もともと乳がんは先進国である欧米の女性に多い病気です。アメリカでは生涯のうちに乳がんにかかる方は8人に1人と言われており、日本の12人に1人と比べるとはるかに高率です。しかしながら欧米では減少傾向を示し始めているにもかかわらず、日本では1980年代以降、乳がんの罹患率は上昇し続けています。それは何故でしょうか。

日本の乳がん罹患者が増えている理由は大きく分けて二つあると言われています。

一つ目は結婚・出産年齢が高くなり、1人の女性が生涯に産む子供の数が減っていることです。というのも乳がんはエストロゲンと言う女性ホルモンの影響を受けて増殖するものが多いと考えられています。エストロゲンは排卵の準備をするときに分泌が高まります。逆に言えば妊娠や授乳中は分泌が高まりません。つまり、少子化の現代はより多くの女性が、長い期間、高いレベルのエストロゲンにさらされていることになるのです。

二つ目は食生活の変化です。すなわち日本の伝統的な和食の食事が減り、洋食やファーストフードをとる機会が増えたと言うことです。もっと解り易く言うと動物性脂肪の摂取が増えたと言う事です。もともと女性ホルモンの合成と生成には脂肪組織が関わっていますので、脂肪摂取の増加によりエストロゲンの産出量が多くなるのではないかという事です。そして閉経後の肥満は乳がんリスクを高めることも解っていますので、動物性脂肪の取りすぎによる肥満がリスクを押し上げることになります。
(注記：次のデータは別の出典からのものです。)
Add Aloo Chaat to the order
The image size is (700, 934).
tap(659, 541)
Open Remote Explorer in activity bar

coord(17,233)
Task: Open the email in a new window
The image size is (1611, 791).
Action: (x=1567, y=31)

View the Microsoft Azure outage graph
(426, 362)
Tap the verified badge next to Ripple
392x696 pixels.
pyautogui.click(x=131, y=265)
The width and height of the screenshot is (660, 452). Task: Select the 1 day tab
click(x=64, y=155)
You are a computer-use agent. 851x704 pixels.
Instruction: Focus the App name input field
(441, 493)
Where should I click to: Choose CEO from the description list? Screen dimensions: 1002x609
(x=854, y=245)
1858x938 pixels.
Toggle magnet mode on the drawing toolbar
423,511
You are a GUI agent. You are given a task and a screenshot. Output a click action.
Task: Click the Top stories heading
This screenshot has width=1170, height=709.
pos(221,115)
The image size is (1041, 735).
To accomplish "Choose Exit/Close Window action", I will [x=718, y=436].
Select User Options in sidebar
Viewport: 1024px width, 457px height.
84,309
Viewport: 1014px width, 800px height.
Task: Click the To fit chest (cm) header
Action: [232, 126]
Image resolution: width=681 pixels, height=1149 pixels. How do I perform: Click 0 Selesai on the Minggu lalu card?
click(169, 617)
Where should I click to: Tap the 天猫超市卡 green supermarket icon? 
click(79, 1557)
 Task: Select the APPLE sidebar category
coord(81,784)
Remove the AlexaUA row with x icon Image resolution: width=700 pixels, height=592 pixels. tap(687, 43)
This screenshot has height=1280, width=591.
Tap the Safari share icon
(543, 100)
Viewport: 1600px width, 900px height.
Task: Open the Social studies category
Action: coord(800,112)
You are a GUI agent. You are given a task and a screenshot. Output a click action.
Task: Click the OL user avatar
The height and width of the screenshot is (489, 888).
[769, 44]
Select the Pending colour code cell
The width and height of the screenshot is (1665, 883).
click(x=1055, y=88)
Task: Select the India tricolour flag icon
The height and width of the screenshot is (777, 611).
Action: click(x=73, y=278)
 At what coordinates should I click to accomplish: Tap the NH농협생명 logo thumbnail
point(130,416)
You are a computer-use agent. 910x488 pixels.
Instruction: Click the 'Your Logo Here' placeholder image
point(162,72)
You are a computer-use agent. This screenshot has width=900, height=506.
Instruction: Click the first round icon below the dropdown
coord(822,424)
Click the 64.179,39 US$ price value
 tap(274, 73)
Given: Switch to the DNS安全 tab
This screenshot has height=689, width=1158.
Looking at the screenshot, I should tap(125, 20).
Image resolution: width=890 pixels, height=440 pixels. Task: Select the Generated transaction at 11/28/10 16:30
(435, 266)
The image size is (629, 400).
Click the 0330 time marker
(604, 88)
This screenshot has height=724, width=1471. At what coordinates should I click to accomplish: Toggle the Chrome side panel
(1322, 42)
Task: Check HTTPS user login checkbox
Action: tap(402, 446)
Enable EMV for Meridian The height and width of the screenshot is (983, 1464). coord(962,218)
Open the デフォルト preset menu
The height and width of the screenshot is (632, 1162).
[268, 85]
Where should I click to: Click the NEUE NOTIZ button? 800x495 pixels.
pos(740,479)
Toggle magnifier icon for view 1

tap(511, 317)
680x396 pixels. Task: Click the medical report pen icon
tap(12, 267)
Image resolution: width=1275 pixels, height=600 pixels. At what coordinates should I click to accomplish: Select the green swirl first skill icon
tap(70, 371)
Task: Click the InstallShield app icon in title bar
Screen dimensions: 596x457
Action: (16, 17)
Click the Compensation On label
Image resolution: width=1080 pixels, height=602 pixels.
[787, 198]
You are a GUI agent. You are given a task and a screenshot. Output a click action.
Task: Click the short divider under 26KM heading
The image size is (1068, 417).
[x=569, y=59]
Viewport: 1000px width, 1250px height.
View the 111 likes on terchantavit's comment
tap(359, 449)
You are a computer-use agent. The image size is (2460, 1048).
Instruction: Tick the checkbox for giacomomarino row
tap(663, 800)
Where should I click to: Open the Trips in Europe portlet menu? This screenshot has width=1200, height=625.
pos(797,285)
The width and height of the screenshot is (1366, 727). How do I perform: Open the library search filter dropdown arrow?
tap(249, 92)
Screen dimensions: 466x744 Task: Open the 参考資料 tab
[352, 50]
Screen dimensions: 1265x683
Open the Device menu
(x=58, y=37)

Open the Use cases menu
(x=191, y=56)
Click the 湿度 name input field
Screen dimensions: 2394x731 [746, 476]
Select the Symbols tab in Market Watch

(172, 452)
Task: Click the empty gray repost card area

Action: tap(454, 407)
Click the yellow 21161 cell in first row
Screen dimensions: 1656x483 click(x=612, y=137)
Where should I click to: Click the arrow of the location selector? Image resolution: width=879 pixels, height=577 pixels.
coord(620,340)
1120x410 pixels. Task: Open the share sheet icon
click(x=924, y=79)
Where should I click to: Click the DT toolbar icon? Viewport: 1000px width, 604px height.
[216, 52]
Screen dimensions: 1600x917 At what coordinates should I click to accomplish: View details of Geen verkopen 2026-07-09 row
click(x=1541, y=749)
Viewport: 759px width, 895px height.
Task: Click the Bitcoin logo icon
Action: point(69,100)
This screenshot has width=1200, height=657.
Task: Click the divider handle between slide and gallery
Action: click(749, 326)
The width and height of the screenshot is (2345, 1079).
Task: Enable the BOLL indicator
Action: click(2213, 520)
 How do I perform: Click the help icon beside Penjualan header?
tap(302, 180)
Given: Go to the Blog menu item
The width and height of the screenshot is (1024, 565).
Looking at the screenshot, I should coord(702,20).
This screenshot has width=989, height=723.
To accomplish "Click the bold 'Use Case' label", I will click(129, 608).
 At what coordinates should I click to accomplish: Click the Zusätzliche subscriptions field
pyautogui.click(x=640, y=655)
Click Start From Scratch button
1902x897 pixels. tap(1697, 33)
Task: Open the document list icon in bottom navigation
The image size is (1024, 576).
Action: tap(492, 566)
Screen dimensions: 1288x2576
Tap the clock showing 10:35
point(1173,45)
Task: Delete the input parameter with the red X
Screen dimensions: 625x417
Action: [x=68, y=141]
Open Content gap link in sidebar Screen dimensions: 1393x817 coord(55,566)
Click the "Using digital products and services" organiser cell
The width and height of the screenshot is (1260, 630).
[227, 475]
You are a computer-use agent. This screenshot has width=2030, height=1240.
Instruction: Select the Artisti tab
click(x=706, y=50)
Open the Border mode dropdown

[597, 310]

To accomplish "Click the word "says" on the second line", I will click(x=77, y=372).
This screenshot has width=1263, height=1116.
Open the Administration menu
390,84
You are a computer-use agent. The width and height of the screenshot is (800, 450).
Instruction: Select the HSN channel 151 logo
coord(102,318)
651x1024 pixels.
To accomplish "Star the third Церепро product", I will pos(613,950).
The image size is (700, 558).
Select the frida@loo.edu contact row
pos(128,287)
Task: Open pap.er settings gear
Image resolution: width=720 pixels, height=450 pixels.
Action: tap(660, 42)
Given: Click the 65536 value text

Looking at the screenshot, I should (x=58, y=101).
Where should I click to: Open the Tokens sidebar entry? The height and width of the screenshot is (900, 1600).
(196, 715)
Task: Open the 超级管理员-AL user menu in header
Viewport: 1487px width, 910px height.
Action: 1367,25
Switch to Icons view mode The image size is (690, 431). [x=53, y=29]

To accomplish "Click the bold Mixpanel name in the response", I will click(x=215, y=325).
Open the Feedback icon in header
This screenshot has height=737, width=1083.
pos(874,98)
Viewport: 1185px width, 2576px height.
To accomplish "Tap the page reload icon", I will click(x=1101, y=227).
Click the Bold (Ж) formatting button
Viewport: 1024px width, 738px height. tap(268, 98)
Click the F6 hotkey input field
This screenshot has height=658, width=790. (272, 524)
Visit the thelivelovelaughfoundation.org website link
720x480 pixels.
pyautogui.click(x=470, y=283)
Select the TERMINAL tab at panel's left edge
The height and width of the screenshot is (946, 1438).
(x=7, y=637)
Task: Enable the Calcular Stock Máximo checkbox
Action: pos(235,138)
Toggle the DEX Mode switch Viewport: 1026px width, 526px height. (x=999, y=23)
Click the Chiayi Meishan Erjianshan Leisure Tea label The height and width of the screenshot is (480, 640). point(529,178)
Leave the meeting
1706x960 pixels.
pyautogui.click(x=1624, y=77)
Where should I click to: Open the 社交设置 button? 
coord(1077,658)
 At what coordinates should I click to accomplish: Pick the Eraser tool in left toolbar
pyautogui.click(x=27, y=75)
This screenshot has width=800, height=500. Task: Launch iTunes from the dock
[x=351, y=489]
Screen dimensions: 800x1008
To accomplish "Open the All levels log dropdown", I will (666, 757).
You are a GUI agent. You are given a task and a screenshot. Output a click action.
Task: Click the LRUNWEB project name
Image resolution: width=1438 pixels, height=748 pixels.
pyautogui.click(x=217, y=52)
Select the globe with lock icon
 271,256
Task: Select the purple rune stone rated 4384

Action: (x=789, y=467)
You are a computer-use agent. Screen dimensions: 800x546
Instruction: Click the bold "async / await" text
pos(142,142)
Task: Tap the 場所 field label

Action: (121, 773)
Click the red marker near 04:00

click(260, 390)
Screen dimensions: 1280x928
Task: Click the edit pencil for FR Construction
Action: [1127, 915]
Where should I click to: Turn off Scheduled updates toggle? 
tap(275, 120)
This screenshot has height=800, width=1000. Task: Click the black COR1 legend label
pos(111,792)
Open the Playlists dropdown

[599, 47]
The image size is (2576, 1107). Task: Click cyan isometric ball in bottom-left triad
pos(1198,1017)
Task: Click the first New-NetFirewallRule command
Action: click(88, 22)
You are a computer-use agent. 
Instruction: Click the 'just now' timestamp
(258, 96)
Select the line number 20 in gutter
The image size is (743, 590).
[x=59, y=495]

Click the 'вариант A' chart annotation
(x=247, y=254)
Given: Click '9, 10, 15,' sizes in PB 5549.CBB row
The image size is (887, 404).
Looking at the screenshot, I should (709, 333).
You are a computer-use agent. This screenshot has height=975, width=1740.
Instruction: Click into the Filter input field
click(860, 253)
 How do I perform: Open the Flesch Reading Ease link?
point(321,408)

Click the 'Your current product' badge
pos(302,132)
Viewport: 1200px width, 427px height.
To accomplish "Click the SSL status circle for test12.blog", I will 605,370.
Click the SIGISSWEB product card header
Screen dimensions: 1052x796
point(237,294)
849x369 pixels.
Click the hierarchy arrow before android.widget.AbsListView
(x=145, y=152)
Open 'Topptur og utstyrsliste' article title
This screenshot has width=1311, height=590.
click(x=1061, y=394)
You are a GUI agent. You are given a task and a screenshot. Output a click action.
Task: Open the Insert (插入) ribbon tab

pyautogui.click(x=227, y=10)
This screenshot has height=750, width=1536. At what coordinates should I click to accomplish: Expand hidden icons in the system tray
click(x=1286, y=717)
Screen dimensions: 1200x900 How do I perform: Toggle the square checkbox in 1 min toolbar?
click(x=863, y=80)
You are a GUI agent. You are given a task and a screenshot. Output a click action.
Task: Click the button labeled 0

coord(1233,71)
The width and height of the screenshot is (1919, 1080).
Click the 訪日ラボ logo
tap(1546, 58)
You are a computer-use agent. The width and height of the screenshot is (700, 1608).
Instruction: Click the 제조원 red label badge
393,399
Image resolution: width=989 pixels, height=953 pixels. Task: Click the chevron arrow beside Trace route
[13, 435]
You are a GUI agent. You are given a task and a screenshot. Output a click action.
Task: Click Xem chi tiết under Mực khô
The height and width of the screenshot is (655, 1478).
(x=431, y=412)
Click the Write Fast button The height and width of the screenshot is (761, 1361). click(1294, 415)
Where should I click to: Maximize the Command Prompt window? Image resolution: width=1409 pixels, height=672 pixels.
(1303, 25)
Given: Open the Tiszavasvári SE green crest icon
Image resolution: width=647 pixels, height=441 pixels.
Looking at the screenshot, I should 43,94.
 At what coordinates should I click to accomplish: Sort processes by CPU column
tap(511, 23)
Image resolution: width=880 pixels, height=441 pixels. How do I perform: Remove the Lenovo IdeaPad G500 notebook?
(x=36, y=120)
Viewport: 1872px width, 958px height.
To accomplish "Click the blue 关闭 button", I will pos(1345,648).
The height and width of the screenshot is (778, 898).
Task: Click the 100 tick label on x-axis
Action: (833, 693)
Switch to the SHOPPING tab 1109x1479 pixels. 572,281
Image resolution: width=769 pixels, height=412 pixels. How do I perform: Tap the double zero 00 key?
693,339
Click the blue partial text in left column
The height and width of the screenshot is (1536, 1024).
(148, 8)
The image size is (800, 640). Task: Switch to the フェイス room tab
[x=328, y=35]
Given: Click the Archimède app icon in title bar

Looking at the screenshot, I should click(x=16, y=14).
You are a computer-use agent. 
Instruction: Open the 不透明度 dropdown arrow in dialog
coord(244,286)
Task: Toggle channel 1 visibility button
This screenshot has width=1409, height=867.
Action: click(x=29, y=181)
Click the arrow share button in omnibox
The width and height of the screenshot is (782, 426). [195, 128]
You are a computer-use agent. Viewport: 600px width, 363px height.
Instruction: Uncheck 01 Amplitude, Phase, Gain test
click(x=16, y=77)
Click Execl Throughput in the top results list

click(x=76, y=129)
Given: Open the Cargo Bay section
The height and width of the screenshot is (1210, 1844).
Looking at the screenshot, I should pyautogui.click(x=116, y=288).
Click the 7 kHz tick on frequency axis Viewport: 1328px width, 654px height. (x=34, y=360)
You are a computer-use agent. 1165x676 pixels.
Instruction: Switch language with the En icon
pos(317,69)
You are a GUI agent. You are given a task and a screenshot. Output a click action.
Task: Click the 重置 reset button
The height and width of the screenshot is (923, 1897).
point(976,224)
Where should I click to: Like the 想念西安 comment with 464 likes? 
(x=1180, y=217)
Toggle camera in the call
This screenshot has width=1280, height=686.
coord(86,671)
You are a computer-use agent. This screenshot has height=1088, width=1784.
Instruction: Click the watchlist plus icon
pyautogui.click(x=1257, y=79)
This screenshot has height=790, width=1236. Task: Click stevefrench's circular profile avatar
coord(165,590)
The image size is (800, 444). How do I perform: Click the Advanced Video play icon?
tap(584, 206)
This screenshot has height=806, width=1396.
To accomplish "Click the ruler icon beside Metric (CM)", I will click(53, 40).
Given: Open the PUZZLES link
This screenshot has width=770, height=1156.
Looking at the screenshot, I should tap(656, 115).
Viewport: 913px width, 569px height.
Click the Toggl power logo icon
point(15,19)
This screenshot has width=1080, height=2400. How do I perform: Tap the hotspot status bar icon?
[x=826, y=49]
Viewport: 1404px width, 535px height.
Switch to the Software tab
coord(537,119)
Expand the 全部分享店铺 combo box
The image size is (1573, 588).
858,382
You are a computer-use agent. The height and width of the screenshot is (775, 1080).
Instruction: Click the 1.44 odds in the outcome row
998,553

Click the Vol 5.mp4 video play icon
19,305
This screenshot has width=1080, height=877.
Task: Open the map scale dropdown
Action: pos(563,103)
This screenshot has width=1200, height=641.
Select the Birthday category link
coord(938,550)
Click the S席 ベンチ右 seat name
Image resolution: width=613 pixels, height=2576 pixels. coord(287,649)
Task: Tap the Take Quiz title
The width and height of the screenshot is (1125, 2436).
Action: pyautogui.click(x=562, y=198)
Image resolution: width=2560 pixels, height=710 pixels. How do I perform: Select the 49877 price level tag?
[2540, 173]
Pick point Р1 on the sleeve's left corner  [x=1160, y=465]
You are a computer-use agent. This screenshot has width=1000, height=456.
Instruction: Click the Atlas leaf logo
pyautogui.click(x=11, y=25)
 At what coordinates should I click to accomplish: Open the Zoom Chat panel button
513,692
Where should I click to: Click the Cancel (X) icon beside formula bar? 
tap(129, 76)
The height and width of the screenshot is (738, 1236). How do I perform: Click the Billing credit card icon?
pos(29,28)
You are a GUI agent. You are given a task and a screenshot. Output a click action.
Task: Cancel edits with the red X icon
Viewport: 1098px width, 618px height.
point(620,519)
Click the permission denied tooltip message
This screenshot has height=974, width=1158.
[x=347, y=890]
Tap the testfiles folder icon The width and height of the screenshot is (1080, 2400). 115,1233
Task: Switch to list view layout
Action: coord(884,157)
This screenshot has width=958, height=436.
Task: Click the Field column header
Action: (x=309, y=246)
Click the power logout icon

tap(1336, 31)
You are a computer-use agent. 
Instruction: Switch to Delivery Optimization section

話は変わりますが、欧米のセレブの間では食事のときにミソスープを飲むのが密かなブームになっているらしいです。健康に良いとの考えからだそうです。増え続けているとはいえ、まだまだ欧米よりは低い日本の乳がん罹患率。和食の本家である我々も、和食の良さを見直すことによって乳がんの増加に歯止めを掛けたいですね。